The present invention is concerned with a process for sizing in the production of paper, cardboard, paperboard and other cellulose-containing materials with and without filling materials and/or coating pigments, under neutral to weakly basic pH conditions.
The production of paper requires, for the binding of the resin size on the fibre surface, a mediator or a fixing agent since not only the resin size but also the cellulose fibres are electronegatively charged and are mutually repellent. In the case of the production of paper in an acidic medium, alum (aluminium sulphate hydrate) is used almost exclusively for this purpose, the best sizing being achieved in the case of a pH value of the material of from 4.5 to 5.5. However, papers so produced are not stable against ageing as a result of progressive hydrolysis.

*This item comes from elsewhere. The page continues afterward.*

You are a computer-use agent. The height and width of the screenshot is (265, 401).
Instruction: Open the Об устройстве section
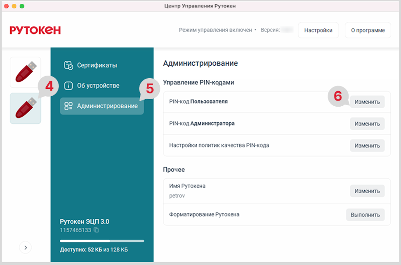pos(98,86)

Therefore, attempts have been made to size paper under neutral conditions. The use of alum is, however, hereby not possible since the aluminium ion rapidly loses its positive charge in this pH range and thus the negatively-charged size only deflocculates incompletely.

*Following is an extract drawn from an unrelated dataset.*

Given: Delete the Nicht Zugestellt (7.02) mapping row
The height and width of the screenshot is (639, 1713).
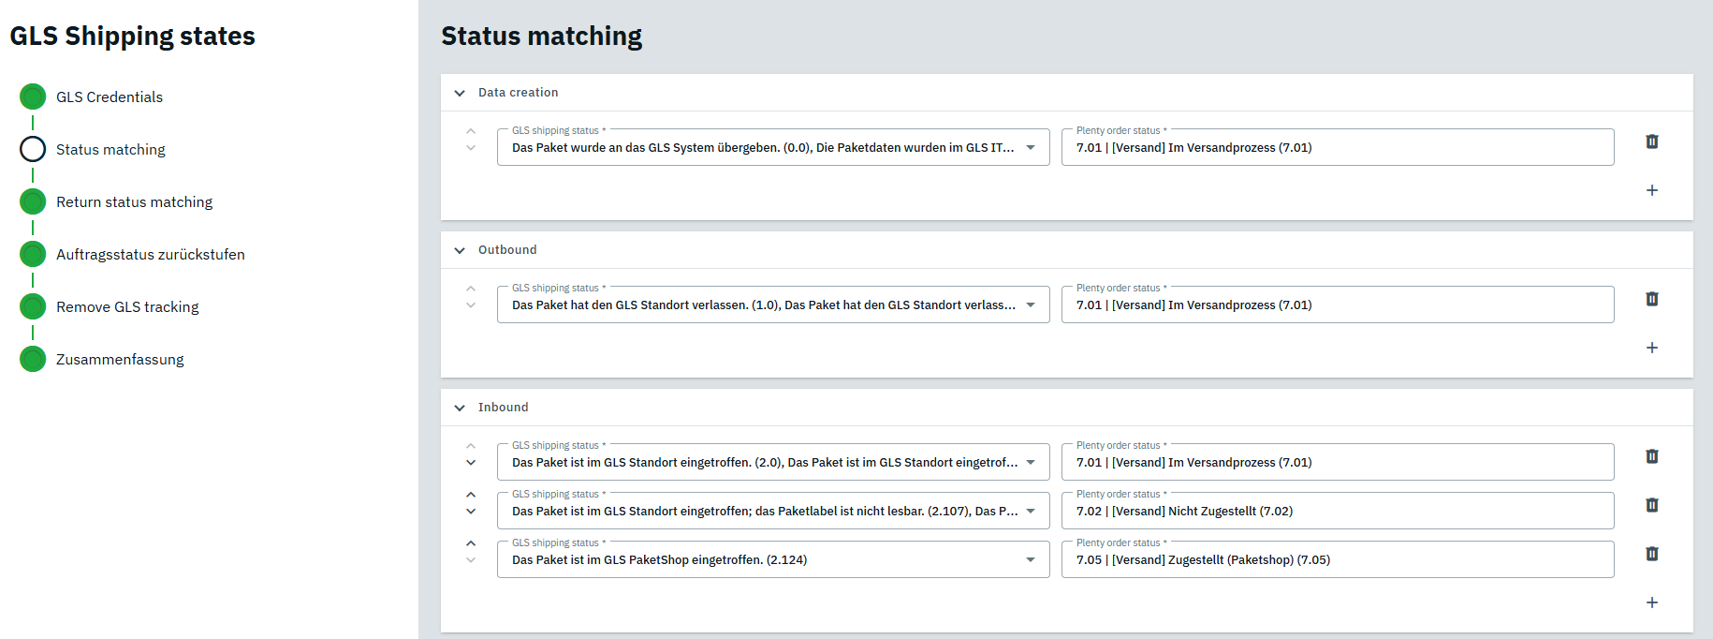Looking at the screenshot, I should 1651,505.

Furthermore, aluminium sulphate reacts with calcium carbonate which is desirably used under neutral conditions as pigment and filler with the evolution of carbon dioxide, which results in foam formation and hole formation on the paper strip. Precipitated calcium sulphate leads to depositions on the machines used so that a disturbance-free manufacture of paper is not possible. Since, hitherto, no substitute has been found for aluminium sulphate, the usual resin sizes also cannot be used in the case of manufacturing paper under neutral conditions so that it is necessary to employ synthetic sizes which make the manufacture of the paper considerably more expensive.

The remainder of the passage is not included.